Background:  for my Microbiology course, there are five overarching concepts that I return to repeatedly in my class---as a framework through which to see recent developments in the field, analysis of papers, lab work, etc.  Here are the Five Principles: 


  •  Primacy of microbes in terms of numbers, prevalence, and metabolic prowess. 
  •  Evolution (in terms of the central “three domains” model, horizontal gene transfer, antibiotic resistance, and the study of evolutionary processes). 
  •  Sociomicrobiology (biofilms, quorum sensing, and cell-cell communication in general). 
  • Cellular microbiology as a way to better understand how eukaryotic cells function (i.e., understanding endosomal processing via bacterial pathogens interfering with lysosomal fusion). 
  • Cell structure visualization, via new technologies such as nano-SIMS or cryoelectron tomography that allow us to visualize microbial compartments and the equivalent of organelles. 


Originally, I focused on "sociomicrobiology," and had a number of learning objectives.  After consultation with Carol, she suggested that I focus down and “deconstruct” or “unpack” one aspect of my original learning objectives.  So…

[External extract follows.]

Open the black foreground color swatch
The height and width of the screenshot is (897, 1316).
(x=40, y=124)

My learning objective focus has narrowed down to a student presentation of a peer reviewed paper that “fits” into my “five overarching concepts” in microbiology presented in class.  Rather than my assigning a paper and topic to each group, I would like each student team to consult with each other and with me on a topic and paper. Each student team will present to their lab section, both as a PowerPoint and a two page summary. Let me break it down thusly with “mini-learning objectives” related to this task:    


  • 1.    Each student team will work together (and in consultation with the instructor) to choose a current peer-reviewed journal article via Google Scholar or PubMed that “fits” into the “five overarching concepts” in microbiology presented in lecture (and seen above). 
  • 2.   Each student team will focus on detailing two specific figures in the chosen/approved paper for analysis and presentation, as well as overall conclusions and context to the field and the class. 
  • 3.   Each team will present a 20 – 30 minute PowerPoint presentation on that paper, including the following elements:  introduction, materials and methods, focus on the two figures, summary (two or three “take home” lessons), “unanswered questions,” and context of the paper to the larger field. 
  • 4.   Each team will write a two page outline that applies to their presentation (to be handed out to their lab section at the same time as their presentation). 
  • 5.   Each team will write two possible test questions relating to their presentation (one relating to the figure(s) presented), along with a clear and unambiguous answer key. 
  • 6.   Other members of the laboratory section will evaluate the team presentation with regard to “clearest” and “muddiest” points, along with a rating 1-5. 
  • 7.   (out of order?) The members of the lab section will receive the chosen paper a week ahead of time to read and consider prior to the presentation.


I would add that I "model" what I would like to see in the second lab session:  I present a paper and summary and sample questions, so that the students see what is expected.